— Exercise —
The data that follows must be transcribed in full and exactly, minus the pictures.

──────── Records supplied ────────

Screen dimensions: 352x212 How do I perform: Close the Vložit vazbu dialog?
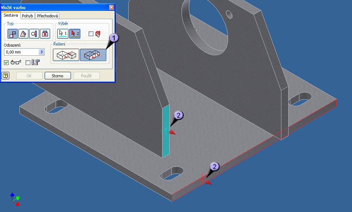click(x=111, y=8)
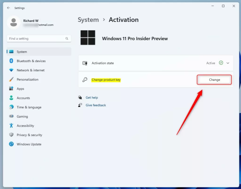Screen dimensions: 241x189
Task: Select the Time & language clock icon
Action: tap(10, 107)
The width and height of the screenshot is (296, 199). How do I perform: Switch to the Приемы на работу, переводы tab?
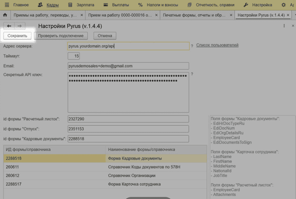[45, 15]
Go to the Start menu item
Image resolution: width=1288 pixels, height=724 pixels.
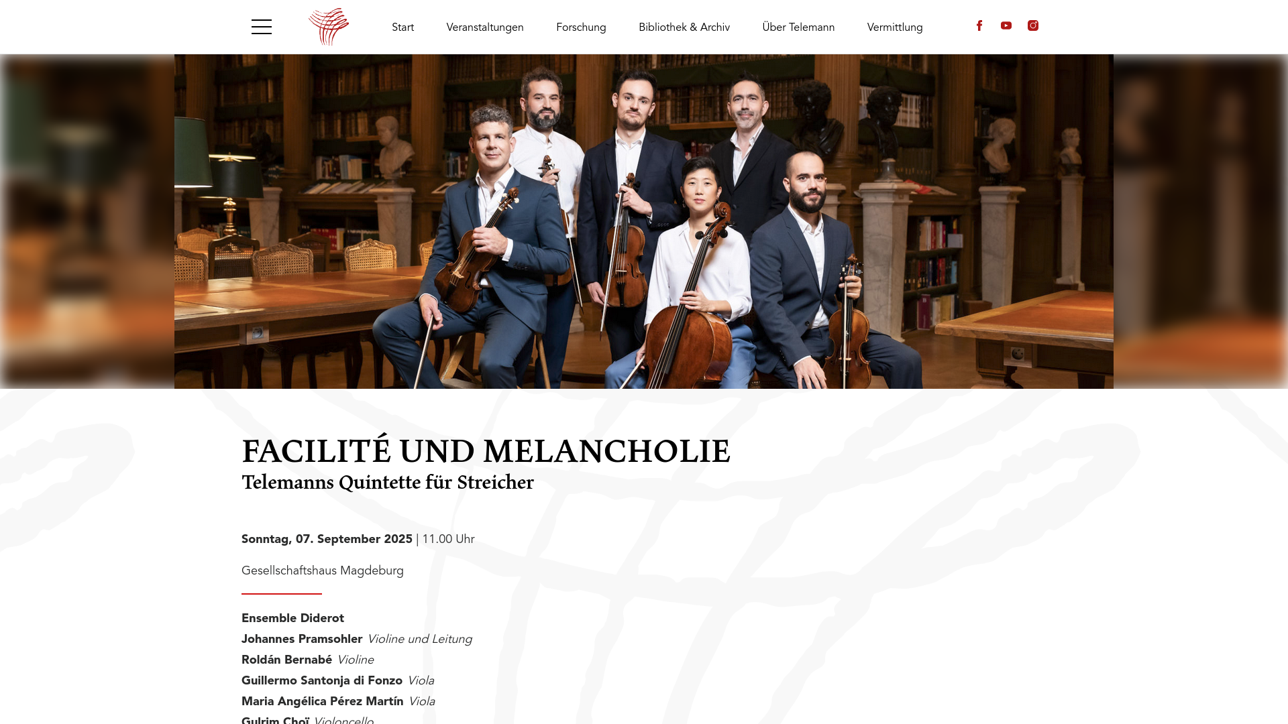(x=403, y=27)
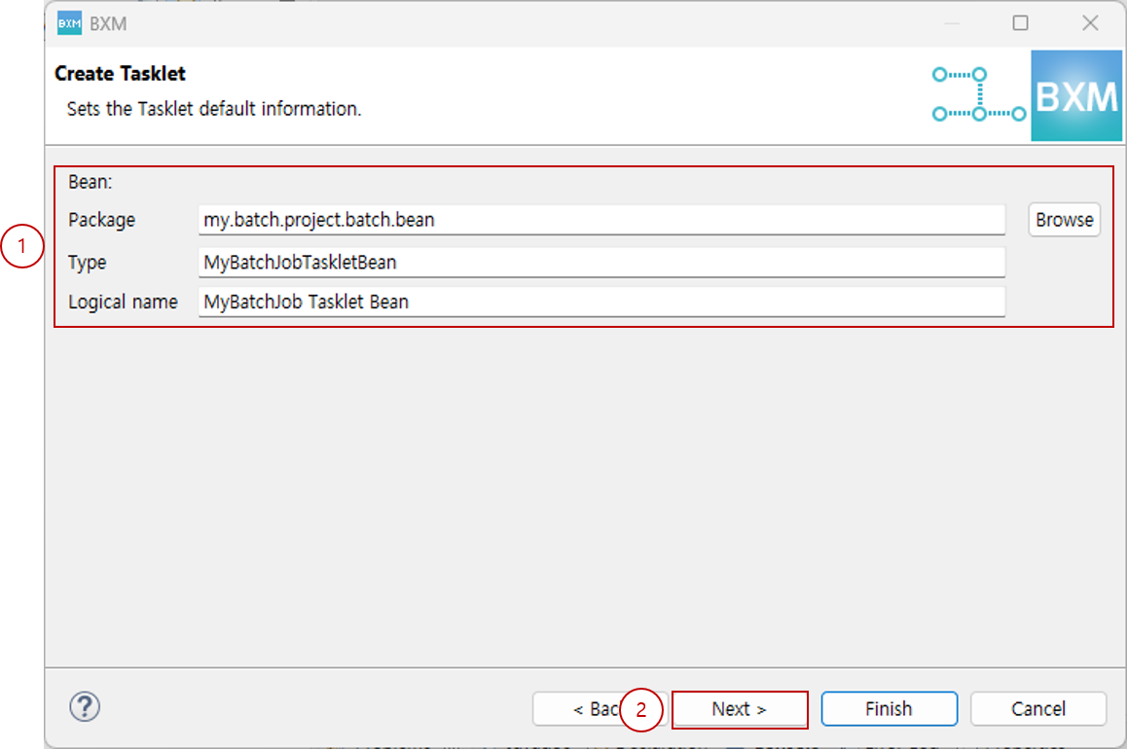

────────

— Result of this task —
Screen dimensions: 352x212 How do I perform: Close the Vložit vazbu dialog?
click(x=111, y=8)
Screen dimensions: 241x189
Task: Select the Time & language clock icon
Action: tap(10, 107)
The width and height of the screenshot is (296, 199). How do I perform: Switch to the Приемы на работу, переводы tab?
[45, 15]
Go to the Start menu item
Image resolution: width=1288 pixels, height=724 pixels.
(x=403, y=27)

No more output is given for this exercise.